Code (which can be run directly):
library(stringr)
options(stringsAsFactors = FALSE)
eventised_session <- data.frame(student_id=integer(),
session_id=integer(),
start_ts=character(),
stop_ts=character(),
week=integer(),
micro_process=character())
string_match.df <- structure(list(X1 = c("1_21/08/2014 22:56CONTENT_ACCESS.preparing",
"2_21/08/2014 22:57CONTENT_ACCESS.preparing", "3_21/08/2014 22:58CONTENT_ACCESS.preparing",
"5_21/08/2014 23:07CONTENT_ACCESS.preparing", "6_21/08/2014 23:08CONTENT_ACCESS.preparing",
"9_21/08/2014 23:29CONTENT_ACCESS.preparing", "10_21/08/2014 23:30CONTENT_ACCESS.preparing",
"11_21/08/2014 23:31CONTENT_ACCESS.preparing", "12_21/08/2014 23:33CONTENT_ACCESS.preparing",
"13_21/08/2014 23:34CONTENT_ACCESS.preparing", "16_21/08/2014 23:40CONTENT_ACCESS.preparing"

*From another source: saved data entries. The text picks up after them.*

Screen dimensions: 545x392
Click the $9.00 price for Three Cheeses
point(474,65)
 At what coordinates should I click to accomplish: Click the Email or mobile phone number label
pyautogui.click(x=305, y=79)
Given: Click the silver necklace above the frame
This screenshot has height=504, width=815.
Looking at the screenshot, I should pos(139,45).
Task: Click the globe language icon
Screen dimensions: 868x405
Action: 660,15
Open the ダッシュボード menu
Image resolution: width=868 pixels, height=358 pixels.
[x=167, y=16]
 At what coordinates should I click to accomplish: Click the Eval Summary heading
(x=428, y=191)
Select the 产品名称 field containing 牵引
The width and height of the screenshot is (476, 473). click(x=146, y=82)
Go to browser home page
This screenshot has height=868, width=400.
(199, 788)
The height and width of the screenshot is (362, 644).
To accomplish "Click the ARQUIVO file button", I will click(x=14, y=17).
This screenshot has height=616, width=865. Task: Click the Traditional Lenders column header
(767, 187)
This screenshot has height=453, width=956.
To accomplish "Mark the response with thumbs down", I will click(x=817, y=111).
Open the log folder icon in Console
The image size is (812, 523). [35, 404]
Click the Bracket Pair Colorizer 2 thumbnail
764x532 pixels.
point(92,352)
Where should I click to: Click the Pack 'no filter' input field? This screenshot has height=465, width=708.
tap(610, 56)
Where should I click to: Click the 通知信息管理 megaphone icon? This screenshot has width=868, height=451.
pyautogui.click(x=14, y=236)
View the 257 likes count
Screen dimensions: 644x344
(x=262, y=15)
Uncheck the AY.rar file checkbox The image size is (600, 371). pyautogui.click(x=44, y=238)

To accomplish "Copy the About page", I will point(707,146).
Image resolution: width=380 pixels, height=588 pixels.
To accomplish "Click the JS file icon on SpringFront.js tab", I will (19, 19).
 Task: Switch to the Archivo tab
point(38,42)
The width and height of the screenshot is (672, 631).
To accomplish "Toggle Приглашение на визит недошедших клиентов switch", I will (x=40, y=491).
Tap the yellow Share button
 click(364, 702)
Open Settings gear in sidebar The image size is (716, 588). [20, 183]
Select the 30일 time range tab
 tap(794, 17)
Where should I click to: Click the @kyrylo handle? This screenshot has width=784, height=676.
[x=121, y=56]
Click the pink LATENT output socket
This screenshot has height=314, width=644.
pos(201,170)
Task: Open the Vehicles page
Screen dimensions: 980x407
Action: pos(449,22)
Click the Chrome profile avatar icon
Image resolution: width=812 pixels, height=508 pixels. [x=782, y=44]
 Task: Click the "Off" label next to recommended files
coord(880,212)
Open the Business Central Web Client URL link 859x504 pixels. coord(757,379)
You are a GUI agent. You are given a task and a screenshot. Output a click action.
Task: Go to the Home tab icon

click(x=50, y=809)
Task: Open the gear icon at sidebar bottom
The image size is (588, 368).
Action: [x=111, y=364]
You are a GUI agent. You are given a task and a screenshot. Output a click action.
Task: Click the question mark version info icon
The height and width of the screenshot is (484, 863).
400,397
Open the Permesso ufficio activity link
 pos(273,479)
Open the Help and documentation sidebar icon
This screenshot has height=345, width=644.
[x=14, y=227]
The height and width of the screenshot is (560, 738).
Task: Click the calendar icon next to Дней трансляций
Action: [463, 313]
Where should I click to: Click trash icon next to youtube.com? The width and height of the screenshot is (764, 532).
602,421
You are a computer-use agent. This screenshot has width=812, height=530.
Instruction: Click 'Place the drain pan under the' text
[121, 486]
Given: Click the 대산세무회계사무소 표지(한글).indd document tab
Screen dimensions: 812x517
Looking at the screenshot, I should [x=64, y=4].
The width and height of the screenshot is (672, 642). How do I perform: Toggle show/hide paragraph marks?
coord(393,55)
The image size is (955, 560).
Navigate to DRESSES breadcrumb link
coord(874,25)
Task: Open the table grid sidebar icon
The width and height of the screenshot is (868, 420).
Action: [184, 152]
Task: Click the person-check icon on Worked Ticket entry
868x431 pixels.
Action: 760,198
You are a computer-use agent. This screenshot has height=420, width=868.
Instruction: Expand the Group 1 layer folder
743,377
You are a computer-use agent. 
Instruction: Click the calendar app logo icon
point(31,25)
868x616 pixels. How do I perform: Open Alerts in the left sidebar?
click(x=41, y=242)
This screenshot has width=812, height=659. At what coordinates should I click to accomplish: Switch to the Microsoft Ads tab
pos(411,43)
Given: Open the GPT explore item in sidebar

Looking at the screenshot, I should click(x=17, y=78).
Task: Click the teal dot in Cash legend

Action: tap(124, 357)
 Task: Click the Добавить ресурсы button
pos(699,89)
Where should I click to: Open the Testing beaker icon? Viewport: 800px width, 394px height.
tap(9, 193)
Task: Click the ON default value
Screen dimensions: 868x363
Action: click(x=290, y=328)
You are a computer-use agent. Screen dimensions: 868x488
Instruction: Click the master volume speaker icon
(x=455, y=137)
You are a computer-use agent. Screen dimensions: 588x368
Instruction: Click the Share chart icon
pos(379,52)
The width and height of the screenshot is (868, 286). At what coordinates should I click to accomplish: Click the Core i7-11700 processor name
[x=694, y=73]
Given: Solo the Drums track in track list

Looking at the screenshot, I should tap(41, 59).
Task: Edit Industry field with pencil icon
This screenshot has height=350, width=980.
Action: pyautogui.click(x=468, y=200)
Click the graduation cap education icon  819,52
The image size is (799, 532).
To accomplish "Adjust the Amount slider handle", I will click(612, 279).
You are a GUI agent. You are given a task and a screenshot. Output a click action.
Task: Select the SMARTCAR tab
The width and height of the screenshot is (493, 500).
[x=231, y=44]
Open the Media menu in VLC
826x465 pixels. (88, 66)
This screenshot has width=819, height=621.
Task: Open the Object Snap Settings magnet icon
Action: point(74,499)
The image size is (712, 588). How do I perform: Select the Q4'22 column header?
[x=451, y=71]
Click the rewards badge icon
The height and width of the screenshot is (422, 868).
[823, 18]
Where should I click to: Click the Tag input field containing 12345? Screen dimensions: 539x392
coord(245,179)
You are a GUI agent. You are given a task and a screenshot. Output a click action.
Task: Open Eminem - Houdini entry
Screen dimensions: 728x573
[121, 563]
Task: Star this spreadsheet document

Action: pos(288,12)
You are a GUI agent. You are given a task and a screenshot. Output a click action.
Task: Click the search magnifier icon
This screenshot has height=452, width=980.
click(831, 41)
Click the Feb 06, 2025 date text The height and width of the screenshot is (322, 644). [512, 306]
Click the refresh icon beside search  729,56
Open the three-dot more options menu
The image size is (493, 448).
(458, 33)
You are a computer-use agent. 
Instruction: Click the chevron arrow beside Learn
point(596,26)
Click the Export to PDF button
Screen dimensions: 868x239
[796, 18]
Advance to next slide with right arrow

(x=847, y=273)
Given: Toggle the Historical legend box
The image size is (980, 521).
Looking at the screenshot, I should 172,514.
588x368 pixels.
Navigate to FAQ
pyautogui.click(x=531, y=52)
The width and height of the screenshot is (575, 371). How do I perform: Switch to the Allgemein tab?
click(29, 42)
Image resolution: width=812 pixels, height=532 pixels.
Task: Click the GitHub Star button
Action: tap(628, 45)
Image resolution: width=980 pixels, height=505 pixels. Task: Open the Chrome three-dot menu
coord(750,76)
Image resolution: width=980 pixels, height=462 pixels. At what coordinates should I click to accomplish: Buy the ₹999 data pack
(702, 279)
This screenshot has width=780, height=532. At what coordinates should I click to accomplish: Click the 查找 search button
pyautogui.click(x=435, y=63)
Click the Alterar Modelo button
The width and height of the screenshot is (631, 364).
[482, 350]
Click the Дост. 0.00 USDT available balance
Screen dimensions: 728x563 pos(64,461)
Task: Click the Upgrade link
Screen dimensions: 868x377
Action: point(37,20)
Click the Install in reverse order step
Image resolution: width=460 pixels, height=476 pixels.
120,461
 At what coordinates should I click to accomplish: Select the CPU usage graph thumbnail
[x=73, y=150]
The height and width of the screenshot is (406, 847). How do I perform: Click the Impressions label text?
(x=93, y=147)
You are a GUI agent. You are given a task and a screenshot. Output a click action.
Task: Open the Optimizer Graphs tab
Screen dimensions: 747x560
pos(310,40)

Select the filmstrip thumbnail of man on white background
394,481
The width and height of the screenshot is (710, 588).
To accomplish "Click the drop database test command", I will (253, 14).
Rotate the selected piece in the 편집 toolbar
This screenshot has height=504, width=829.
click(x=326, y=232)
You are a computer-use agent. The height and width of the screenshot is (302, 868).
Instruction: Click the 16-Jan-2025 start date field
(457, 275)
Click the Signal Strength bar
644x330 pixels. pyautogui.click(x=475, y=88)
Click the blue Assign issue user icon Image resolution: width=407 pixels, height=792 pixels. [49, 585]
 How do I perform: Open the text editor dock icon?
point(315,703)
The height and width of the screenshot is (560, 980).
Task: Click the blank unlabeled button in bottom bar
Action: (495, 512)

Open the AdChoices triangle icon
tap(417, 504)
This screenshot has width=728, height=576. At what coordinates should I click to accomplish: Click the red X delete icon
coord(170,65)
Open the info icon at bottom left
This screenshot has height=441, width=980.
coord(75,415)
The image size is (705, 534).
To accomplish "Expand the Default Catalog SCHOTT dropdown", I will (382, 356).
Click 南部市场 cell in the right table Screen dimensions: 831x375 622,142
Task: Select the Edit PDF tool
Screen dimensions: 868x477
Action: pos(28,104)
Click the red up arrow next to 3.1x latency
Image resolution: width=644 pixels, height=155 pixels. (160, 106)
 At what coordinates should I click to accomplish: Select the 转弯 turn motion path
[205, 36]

), X2 = c("1", "2", "3", "5", "6", "9", "10", "11", "12", "13",
"16"), X3 = c("21/08/2014 22:56", "21/08/2014 22:57", "21/08/2014 22:58",
"21/08/2014 23:07", "21/08/2014 23:08", "21/08/2014 23:29", "21/08/2014 23:30",
"21/08/2014 23:31", "21/08/2014 23:33", "21/08/2014 23:34", "21/08/2014 23:40"
), X4 = c("CONTENT_ACCESS.preparing", "CONTENT_ACCESS.preparing",
"CONTENT_ACCESS.preparing", "CONTENT_ACCESS.preparing", "CONTENT_ACCESS.preparing",
"CONTENT_ACCESS.preparing", "CONTENT_ACCESS.preparing", "CONTENT_ACCESS.preparing",
"CONTENT_ACCESS.preparing", "CONTENT_ACCESS.preparing", "CONTENT_ACCESS.preparing"
)), .Names = c("X1", "X2", "X3", "X4"), row.names = c(NA, -11L
), class = "data.frame")
r_student_id <- 4
r_session_id <- 16
r_week <- 4
r_mic_proc <- "TASK"
string_match.df
#Get the first and last timestamp in matched sequence
r_start_ts <- string_match.df[1, ncol(string_match.df)-1]
r_stop_ts <- string_match.df[nrow(string_match.df), ncol(string_match.df)-1]
eventised_session[nrow(eventised_session)+1,] <- c(r_student_id, r_session_id, r_start_ts, r_stop_ts, r_week, r_mic_proc)
eventised_session
I would appreciate you expertise on this one. I have only ever used traditional loops.